Le voilà donc ce 22ème album de 2026. Dès la première écoute on sent que l'homme est revenu vers ce qu'il fait. Et ce qu'il fait ici il le fait très bien. L'album offre ainsi une véritable danse où s'entrechoquent les mélodies pop sophistiquées, les rythmes latins(ah ces percus !), le funk et bien-sûr le jazz qu'il a toujours mis dans ses chansons même quand elle tiraient sur le rock new-wave ou le punk. Celui qui a grandit à Portsmouth aime à dire de son style qu'il est un mélange de "Latin-jazz-funk-rock" et c'est ce qui se vérifie ici et tout au long de l'album.
"Welcome to burning by Sea" ouvre l'album. Jackson pose les règles : ok pour le latin, les percus, et le jazz mais tout doit être nerveux et notamment avec le couple guitares percus. L'écriture des textes est toujours élégante. Jackson jette ici un regard critique sur l'Angleterre de 2026. On sent cette tension entre nostalgie et désillusion ou entre attachement et colère envers ce pays d'où il vient. Plusieurs compositions dressent des portraits sociaux fortement égratignés. Tout Joe Jackson est ici.
Revenons à la musique. Hope and Fury vous rappelera certainement parfois son grand "Night and day" pour les harmonies, les rythmes urbains. Les arrangements sont remarquables notamment sur des titres comme "the face" ou "After all this time". Mais la musique touche le lumineux et l'étincelant avec "See you in September".

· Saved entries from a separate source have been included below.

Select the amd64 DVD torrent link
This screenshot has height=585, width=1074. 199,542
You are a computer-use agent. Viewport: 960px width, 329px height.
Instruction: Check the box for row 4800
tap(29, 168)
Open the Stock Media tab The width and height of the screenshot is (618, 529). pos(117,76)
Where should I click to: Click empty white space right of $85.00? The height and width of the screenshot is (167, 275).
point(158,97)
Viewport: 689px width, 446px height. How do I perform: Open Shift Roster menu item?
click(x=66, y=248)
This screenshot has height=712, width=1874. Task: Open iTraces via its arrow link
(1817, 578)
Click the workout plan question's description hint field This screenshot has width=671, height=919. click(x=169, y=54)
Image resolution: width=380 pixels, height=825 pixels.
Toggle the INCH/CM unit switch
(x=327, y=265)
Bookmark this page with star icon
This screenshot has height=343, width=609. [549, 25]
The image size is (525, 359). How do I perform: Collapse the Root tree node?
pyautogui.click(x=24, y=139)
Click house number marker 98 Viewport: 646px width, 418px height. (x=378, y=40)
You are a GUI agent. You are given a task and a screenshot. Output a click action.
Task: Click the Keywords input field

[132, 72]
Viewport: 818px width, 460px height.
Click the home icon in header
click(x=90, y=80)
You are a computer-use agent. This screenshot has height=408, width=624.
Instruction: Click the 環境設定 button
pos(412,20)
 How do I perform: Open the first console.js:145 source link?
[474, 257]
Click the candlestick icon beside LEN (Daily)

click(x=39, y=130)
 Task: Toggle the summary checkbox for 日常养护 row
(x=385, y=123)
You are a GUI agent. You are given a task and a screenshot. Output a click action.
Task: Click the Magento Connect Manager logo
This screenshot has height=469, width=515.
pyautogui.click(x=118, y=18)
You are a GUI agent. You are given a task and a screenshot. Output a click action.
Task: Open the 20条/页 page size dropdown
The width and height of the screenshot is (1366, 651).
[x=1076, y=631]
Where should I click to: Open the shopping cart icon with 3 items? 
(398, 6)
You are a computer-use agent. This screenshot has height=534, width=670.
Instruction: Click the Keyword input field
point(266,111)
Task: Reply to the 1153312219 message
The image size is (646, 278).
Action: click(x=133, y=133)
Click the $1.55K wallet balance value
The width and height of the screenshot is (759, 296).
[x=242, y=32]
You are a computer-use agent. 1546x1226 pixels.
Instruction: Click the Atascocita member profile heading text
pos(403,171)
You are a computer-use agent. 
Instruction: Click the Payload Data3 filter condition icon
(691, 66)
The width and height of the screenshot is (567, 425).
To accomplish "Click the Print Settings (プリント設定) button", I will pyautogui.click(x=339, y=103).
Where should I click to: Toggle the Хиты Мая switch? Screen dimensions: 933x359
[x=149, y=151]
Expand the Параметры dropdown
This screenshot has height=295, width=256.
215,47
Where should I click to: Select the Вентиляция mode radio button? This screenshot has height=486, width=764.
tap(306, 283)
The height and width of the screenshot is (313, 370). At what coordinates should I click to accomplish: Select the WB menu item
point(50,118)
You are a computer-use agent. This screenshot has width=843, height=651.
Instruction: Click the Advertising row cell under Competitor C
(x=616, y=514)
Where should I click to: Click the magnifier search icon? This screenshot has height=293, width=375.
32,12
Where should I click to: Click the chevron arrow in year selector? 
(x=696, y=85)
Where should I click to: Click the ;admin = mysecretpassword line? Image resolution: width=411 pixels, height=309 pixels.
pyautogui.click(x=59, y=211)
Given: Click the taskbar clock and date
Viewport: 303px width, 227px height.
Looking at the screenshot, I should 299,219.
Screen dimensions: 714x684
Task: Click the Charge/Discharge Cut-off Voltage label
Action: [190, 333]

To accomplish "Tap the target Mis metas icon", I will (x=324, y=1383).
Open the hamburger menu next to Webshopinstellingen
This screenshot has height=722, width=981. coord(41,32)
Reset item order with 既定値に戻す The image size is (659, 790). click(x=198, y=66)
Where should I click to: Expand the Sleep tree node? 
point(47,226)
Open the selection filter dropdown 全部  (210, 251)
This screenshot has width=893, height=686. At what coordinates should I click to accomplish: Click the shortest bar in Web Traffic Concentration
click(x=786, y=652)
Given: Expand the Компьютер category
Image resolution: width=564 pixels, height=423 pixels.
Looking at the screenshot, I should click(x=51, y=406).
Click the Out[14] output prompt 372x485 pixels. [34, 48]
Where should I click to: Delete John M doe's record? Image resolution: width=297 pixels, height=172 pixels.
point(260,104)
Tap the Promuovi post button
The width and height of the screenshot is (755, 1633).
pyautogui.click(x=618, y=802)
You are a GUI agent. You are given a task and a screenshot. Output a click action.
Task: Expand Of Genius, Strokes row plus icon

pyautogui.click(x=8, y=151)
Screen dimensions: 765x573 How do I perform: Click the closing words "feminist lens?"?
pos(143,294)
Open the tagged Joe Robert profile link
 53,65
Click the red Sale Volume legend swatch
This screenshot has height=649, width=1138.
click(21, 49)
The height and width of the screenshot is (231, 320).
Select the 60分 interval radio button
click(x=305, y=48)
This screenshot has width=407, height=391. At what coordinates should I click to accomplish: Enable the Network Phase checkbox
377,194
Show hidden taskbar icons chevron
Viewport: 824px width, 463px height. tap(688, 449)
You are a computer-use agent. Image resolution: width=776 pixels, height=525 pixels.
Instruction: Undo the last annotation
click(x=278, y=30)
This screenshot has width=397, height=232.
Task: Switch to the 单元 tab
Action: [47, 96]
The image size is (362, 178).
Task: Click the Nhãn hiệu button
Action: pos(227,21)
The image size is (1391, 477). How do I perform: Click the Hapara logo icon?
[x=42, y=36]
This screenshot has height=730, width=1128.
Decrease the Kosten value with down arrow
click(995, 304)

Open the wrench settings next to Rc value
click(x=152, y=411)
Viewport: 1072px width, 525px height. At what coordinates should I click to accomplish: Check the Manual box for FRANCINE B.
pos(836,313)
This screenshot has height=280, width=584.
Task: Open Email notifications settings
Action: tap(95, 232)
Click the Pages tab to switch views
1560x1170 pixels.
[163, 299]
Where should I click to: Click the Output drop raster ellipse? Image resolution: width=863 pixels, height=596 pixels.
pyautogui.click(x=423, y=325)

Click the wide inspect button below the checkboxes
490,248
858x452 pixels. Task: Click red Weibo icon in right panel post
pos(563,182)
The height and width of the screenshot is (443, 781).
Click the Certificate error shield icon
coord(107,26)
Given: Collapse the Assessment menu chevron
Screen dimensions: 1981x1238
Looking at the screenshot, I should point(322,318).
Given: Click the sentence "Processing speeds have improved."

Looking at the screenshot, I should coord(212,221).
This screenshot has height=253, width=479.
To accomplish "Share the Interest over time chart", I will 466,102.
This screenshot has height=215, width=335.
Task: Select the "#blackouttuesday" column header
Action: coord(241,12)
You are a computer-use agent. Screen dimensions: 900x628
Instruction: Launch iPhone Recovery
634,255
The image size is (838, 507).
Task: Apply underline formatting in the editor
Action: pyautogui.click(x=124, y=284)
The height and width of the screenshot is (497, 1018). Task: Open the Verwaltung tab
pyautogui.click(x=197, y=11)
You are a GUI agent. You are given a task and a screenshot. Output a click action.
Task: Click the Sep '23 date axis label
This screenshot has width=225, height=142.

Le seul dommage de ce disque est que l'on sent vraiment l'amertume ou la nostalgie qui empiète un peu trop sur l'émotion qui peuvent faire de cet album un brouillard grincheux. Mais on peut aussi y voir qu'après 45 ans de carrière Joe Jackson reste un observateur lucide sur son temps, indépendant dans sa parole et refuse toute complaisance. Joe Jackson est grand on vous l'avez dit déjà.